[EXERCISE]
Format the lines below as a JSON list of strings, one string per line, omitting any blank lines.

[ENTRIES PROVIDED]

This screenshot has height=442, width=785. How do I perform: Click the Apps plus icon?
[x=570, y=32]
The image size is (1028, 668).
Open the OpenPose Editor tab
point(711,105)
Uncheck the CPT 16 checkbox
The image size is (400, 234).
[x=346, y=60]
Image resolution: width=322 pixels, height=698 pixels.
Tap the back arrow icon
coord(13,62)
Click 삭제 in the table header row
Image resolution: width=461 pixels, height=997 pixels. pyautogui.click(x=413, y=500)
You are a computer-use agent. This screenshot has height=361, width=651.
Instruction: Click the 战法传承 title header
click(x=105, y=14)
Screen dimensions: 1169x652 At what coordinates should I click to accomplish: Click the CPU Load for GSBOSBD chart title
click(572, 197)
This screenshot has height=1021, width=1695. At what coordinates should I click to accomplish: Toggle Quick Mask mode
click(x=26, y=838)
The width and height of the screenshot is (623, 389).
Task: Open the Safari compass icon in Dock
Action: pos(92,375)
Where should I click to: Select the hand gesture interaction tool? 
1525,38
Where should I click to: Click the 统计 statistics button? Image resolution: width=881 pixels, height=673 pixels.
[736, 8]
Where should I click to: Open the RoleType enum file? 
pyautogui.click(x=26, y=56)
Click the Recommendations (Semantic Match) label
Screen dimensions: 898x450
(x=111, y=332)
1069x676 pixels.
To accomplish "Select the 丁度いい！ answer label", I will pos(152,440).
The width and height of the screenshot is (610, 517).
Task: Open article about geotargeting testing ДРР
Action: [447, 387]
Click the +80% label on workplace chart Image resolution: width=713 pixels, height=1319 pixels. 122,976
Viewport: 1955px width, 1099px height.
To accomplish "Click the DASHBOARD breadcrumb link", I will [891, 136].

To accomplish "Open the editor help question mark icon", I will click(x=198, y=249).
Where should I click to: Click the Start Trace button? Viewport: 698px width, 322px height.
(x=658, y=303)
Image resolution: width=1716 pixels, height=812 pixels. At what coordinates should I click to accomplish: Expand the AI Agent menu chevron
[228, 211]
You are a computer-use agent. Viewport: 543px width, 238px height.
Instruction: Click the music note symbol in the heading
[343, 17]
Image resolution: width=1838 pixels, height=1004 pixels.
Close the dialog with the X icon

[ANSWER TO THE EXERCISE]
[
  "This screenshot has height=442, width=785. How do I perform: Click the Apps plus icon?",
  "[x=570, y=32]",
  "The image size is (1028, 668).",
  "Open the OpenPose Editor tab",
  "point(711,105)",
  "Uncheck the CPT 16 checkbox",
  "The image size is (400, 234).",
  "[x=346, y=60]",
  "Image resolution: width=322 pixels, height=698 pixels.",
  "Tap the back arrow icon",
  "coord(13,62)",
  "Click 삭제 in the table header row",
  "Image resolution: width=461 pixels, height=997 pixels. pyautogui.click(x=413, y=500)",
  "You are a computer-use agent. This screenshot has height=361, width=651.",
  "Instruction: Click the 战法传承 title header",
  "click(x=105, y=14)",
  "Screen dimensions: 1169x652 At what coordinates should I click to accomplish: Click the CPU Load for GSBOSBD chart title",
  "click(572, 197)",
  "This screenshot has height=1021, width=1695. At what coordinates should I click to accomplish: Toggle Quick Mask mode",
  "click(x=26, y=838)",
  "The width and height of the screenshot is (623, 389).",
  "Task: Open the Safari compass icon in Dock",
  "Action: pos(92,375)",
  "Where should I click to: Select the hand gesture interaction tool? ",
  "1525,38",
  "Where should I click to: Click the 统计 statistics button? Image resolution: width=881 pixels, height=673 pixels.",
  "[736, 8]",
  "Where should I click to: Open the RoleType enum file? ",
  "pyautogui.click(x=26, y=56)",
  "Click the Recommendations (Semantic Match) label",
  "Screen dimensions: 898x450",
  "(x=111, y=332)",
  "1069x676 pixels.",
  "To accomplish \"Select the 丁度いい！ answer label\", I will pos(152,440).",
  "The width and height of the screenshot is (610, 517).",
  "Task: Open article about geotargeting testing ДРР",
  "Action: [447, 387]",
  "Click the +80% label on workplace chart Image resolution: width=713 pixels, height=1319 pixels. 122,976",
  "Viewport: 1955px width, 1099px height.",
  "To accomplish \"Click the DASHBOARD breadcrumb link\", I will [891, 136].",
  "To accomplish \"Open the editor help question mark icon\", I will click(x=198, y=249).",
  "Where should I click to: Click the Start Trace button? Viewport: 698px width, 322px height.",
  "(x=658, y=303)",
  "Image resolution: width=1716 pixels, height=812 pixels. At what coordinates should I click to accomplish: Expand the AI Agent menu chevron",
  "[228, 211]",
  "You are a computer-use agent. Viewport: 543px width, 238px height.",
  "Instruction: Click the music note symbol in the heading",
  "[343, 17]",
  "Image resolution: width=1838 pixels, height=1004 pixels.",
  "Close the dialog with the X icon"
]